--- Your assignment ---
From the line that holds "The image size is (1600, 900)." to the last line of the data, copy everything exactly; leave out all the rest.
*** Records ***
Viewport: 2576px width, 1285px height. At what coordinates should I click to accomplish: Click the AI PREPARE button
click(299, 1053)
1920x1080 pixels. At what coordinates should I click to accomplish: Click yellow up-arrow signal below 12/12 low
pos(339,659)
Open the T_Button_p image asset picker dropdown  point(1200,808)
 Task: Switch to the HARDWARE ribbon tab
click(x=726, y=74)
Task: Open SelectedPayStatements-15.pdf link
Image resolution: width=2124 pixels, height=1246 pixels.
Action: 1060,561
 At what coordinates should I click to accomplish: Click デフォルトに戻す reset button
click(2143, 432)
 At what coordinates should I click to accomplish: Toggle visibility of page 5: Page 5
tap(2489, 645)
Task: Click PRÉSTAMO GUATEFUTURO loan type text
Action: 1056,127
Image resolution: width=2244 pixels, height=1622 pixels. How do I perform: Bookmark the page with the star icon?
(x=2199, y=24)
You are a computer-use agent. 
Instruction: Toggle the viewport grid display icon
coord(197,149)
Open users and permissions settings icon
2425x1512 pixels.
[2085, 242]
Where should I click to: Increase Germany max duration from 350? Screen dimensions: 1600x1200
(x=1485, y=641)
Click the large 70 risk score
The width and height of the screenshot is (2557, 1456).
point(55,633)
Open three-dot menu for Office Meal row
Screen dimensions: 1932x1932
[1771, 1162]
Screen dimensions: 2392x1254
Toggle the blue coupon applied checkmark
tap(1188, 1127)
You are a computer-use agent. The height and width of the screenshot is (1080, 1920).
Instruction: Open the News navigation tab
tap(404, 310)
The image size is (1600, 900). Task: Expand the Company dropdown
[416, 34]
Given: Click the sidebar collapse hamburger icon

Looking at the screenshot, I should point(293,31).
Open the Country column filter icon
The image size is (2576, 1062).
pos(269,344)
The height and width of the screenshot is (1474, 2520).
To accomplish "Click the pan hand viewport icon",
***
--- Problem solution ---
The image size is (1600, 900). Task: Expand the Company dropdown
[416, 34]
Given: Click the sidebar collapse hamburger icon

Looking at the screenshot, I should point(293,31).
Open the Country column filter icon
The image size is (2576, 1062).
pos(269,344)
The height and width of the screenshot is (1474, 2520).
To accomplish "Click the pan hand viewport icon",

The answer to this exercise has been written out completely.